Lihat ke Halaman Asli

Aulia Suciati

Tukang Cerita

[LUKA] Cerita Cintaku di Pagi Hari

Diperbarui: 27 April 2019   10:10

Kompasiana adalah platform blog. Konten ini menjadi tanggung jawab bloger dan tidak mewakili pandangan redaksi Kompas.

pinterest.com

Kala pagi, aku mencari kopi. Aku yang bukan pecinta kopi sejati ini masih setia dengan kopi sasetan, boleh beli di warung dekat rumah. Setelah kuseduh, aku bawa ke luar rumah. Lalu aku melihat langit pagi, lebih indah dari kemarin hari. Kuhirup udaranya dalam-dalam sampai hinggap di dalam tubuhku sambil berharap agar aku sehat-sehat saja.

Kurasa aku akan lebih sehat setelah ini, setelah aku buang dia jauh-jauh. Dia... yang bahkan tidak pernah anggap aku benar-benar ada. Aku duduk, lalu kutaruh kopiku di atas meja di samping kananku.

Dia... teman kantorku, kami kerap bersama sejak training. Sesekali kalau ada waktu, kami jalan ke mana-mana yang kami suka. Tanpa takut perempuannya akan cemburu padaku, dia selalu datang padaku dan mengajakku ke mana saja, cerita apa saja, tanpa tahu perasaanku jadi semakin ada-ada saja. Laki-laki tampan super menawan sepertinya, mana iya melirik aku yang tidak dilihat sebagai ancaman oleh perempuannya yang punya riwayat sangat cemburuan.

Pada suatu waktu, dia mengajakku untuk makan di suatu restoran sebab dia mau traktir aku sesuatu berhubung dia dapat reward atas kinerjanya yang sangat baik. Namun perasaanku yang sudah menjadi tidak karuan terhadap dia dan selalu membuatku bingung harus bertingkah seperti apa di depannya, aku pun jadi tidak punya keberanian untuk berlama-lama berdua saja dengannya.

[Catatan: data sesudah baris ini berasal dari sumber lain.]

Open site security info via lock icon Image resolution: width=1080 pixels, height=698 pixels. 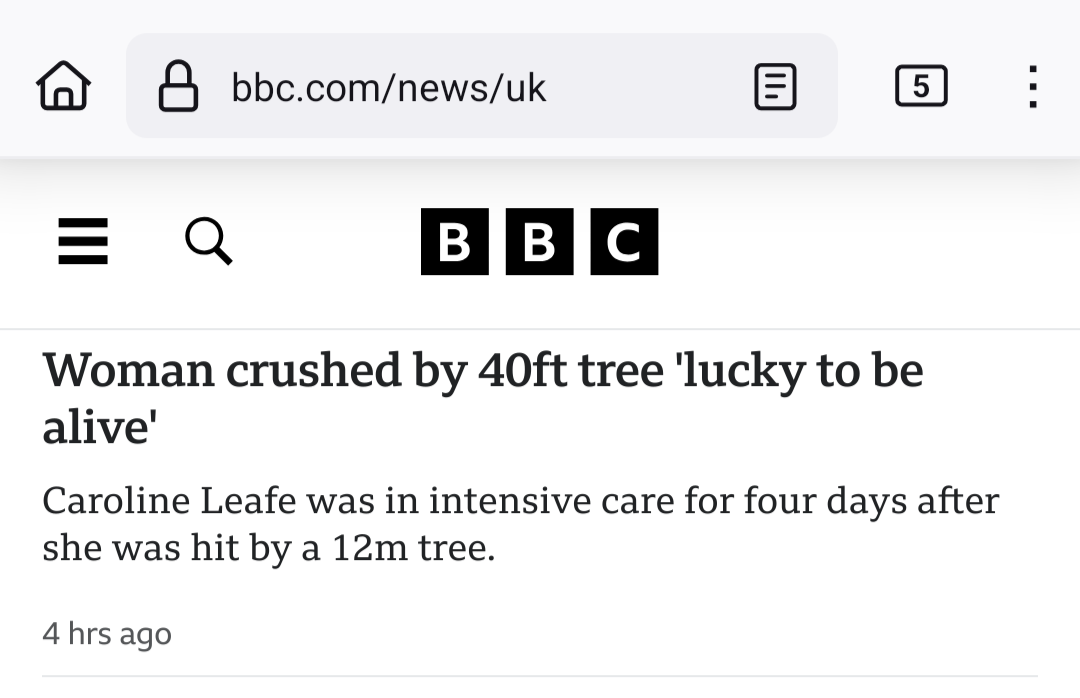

"Kamu ikut aku aja. Aku takut salah tingkah," ajakku pada temanku.

"Memangnya boleh? Segan, ah. Dia kan, mau traktir kamu."

"Biarin aja. Dia baik, kok. Nggak akan masalah nambah satu orang aja."

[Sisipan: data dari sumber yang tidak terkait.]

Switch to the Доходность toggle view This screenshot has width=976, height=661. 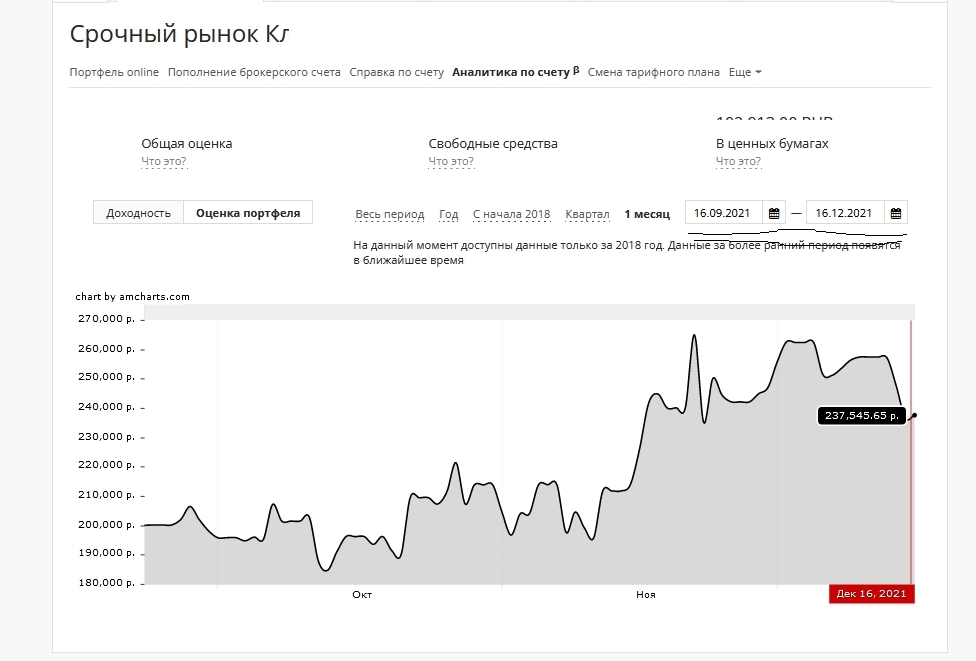[138, 213]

Karena tidak enak hati, maka aku hubungi dia, kutanyakan langsung pada dia apa temanku boleh datang atau tidak. Tanpa ragu, dia menjawab, "Boleh, kok. Ajak aja."

Segera kuhubungi kembali temanku sampai akhirnya dia mau.

Hari itu, pertama kalinya mereka bertemu. Temanku yang cantik dan periang cepat akrab dengannya. Sementara aku yang pendiam memang kerap diam saja, bahkan sebelum aku memandangnya lebih dari sekadar teman. Mereka membicarakan banyak hal, tentang pekerjaan sampai masa depan. Pembicaraan mereka sangat menarik, jauh lebih menarik dari aku yang suka ngawur dan bicara itu-itu saja, bahkan seringkali hanya bisa menunggunya berbicara. Di ujung perjumpaan, mereka bertukar nomor ponsel. Aku pun mulai cemburu.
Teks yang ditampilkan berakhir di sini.